No caso brasileiro, a única variável fora do eixo é a taxa Selic, que remunera parte relevante da dívida pública. Com o terrorismo, o mercado busca a profecia auto-realizada. O déficit primário é ridiculamente pequeno – fala-se em 0,25% do PIB tendendo para o equilíbrio. Mas o terrorismo infundido nas expectativas jogam a Selic para o espaço. Por conta de um estouro mínimo nas metas inflacionárias, o BC programou três altas de um ponto na Selic, em poucos meses – amarrando a próxima gestão do banco.
Ora, com a Selic a 12,25%, podendo aumentar mais dois pontos em pouco tempo, não há ajuste fiscal que compense. Assim, cria-se o fantasma da dominância fiscal. E, à medida em que o fantasma vai adquirindo corpo, mais se pressiona por aumento da Selic, aumentando ainda mais o fantasma da dominância fiscal.
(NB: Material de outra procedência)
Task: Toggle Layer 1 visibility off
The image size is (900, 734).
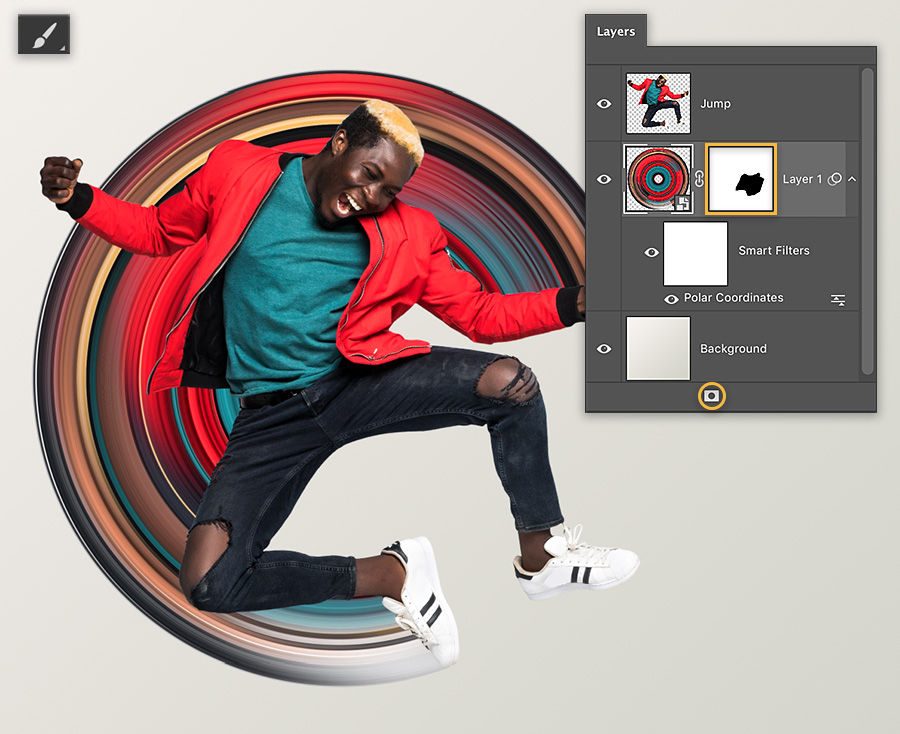Action: coord(604,179)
Some-se o que ocorre na economia americana. A tributação sobre as importações provocará inflação – tendo como consequência o aumento dos juros internos. A redução dos impostos dos grandes grupos aumentará os lucros e dividendos. Ambos os movimentos transformarão os EUA em sorvedouro de dólares, fortalecendo ainda mais os movimentos do cartel dos juros.
Enquanto isto, na ponta da economia real, empresas cortam investimentos, vendem ativos, produzem menos, deprimindo a receita fiscal.
Conclusão: atuar nesse ambiente apenas manobrando juros e vendendo dólares é o caminho óbvio para o desastre. O cartel já tomou conta totalmente das expectativas.
Se os especuladores não forem machucados, por regulações ou mesmo por investigações contra o cartel, haverá um desastre pela frente. Está na hora do BC começar a preparar a saída do Regime de Metas Inflacionárias e da liberalização cambial absurda das últimas décadas.